Collecting the logs of components realized using containers such as those from Docker² and orchestrated by systems such as Kubernetes,⁸ however, is more challenging because there is no longer a specific program and a specific sever. This is because a component consists of many anonymous instances (replicas) that are scaled up and down in number depending on the system load. Furthermore, there is no specific server because each replica is run on a server chosen by the orchestrator.

This article looks at how to overcome these challenges by describing how cluster-level log aggregation and inspection can be implemented on the Kubernetes orchestration framework. A key aspect of the approach described here is its exploitation of the same abstractions that are used to compose and manage the system to be logged to also build the logging infrastructure itself. This approach makes use of using existing open source tools such as Fluentd, Elasticsearch, and Kibana, which are deployed inside containers and orchestrated to collect the logs of the other containers running in a cluster.

A Brief Introduction to Kubernetes

This article describes just enough of the Kubernetes system to help motivate a log collection and aggregation scenario for a simple application. A comprehensive description of the Kubernetes container orchestrator can be found on its website,⁸ and an overview article on Borg, Omega and Kubernetes is available on acmqueue.¹

The Kubernetes system can orchestrate components of applications on a variety of public clouds as well as private clusters. In this article an application is deployed on a Kubernetes cluster created on a collection of VMs (virtual machines) running on the public cloud Google Compute Engine.⁵ A cluster could have been created using Google Container Engine (GKE),⁶ which automates many aspects of cluster creation and management. To emphasize the provider-agnostic nature of the approach, we illustrate the explicit creation of a Kubernetes cluster that performs log collection and aggregation with open-source tools. Either explicit cluster creation or creation using a cluster management system like GKE allows us to perform log collection and aggregation with open-source tools, although GKE allows for tighter integration with Google's proprietary cloud logging system.

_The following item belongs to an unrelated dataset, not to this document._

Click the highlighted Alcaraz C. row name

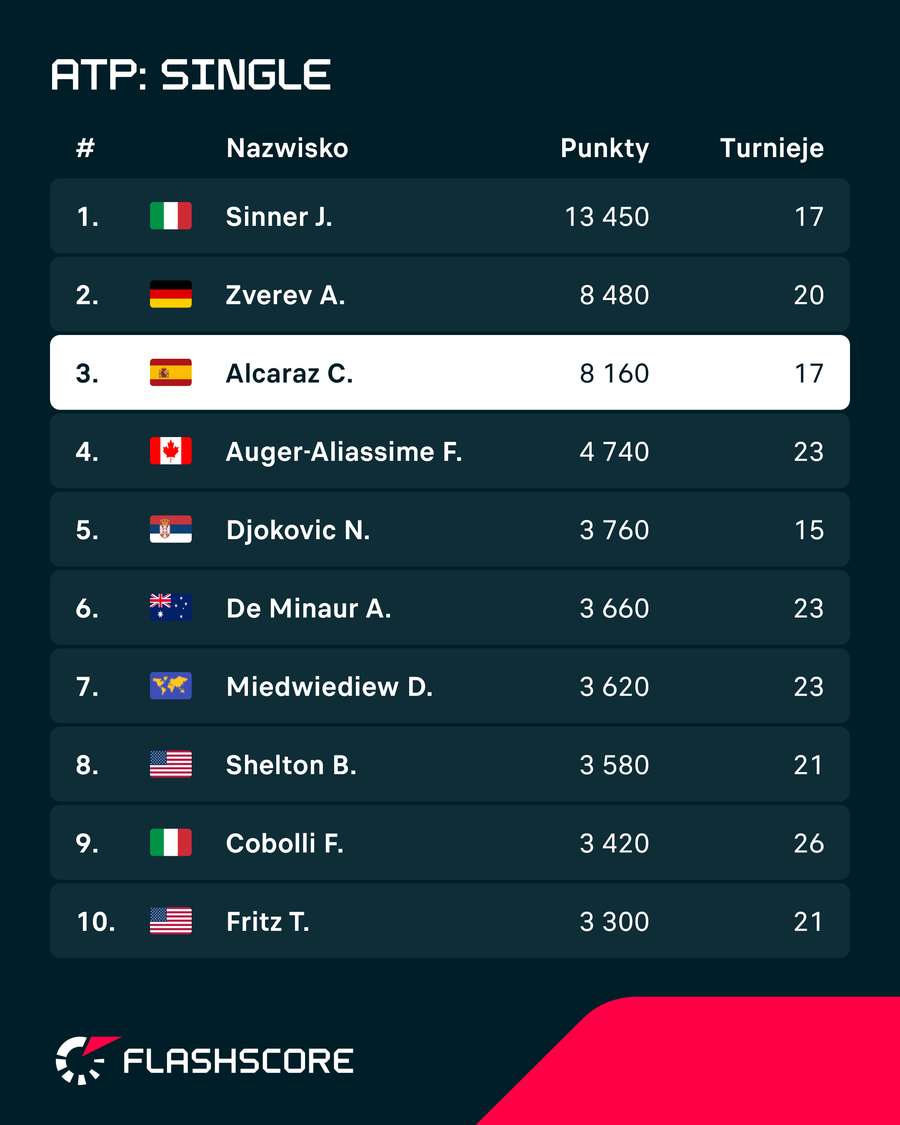click(x=289, y=373)
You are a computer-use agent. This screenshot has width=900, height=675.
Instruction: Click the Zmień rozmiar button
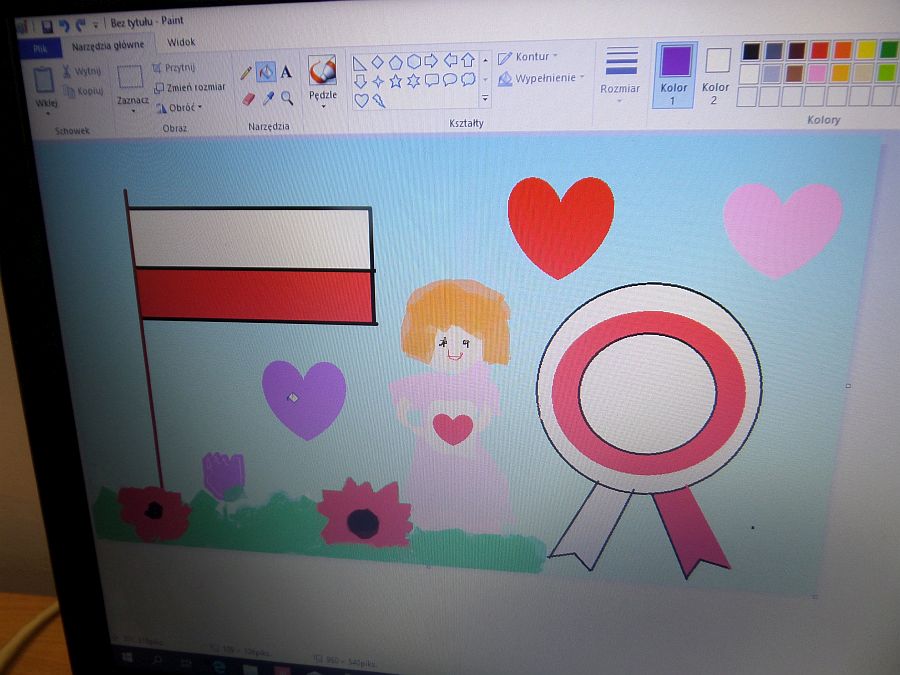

Figure 1 shows the deployment of a four-node Kubernetes cluster that is used for the example application described in this article. This cluster has four worker VMs called kubernetes-minion-08on, kubernetes-minion-7i2t, kubernetes-minion-9l7k, and kubernetes-minion-ei9f. A fifth Kubernetes master VM orchestrates work onto the other VMs. For work scheduled on this cluster by Kubernetes, however, you should remain oblivious to the name or IP address of the particular node that is used to run the applications since this is one of the details that is abstracted by Kubernetes. You don't know the name of the machine running our program. Furthermore, the components of the application will scale up and down in size as the system evolves and deals with failure, so one logical component may execute across many different machines. The name of the machine(s) running your program may change.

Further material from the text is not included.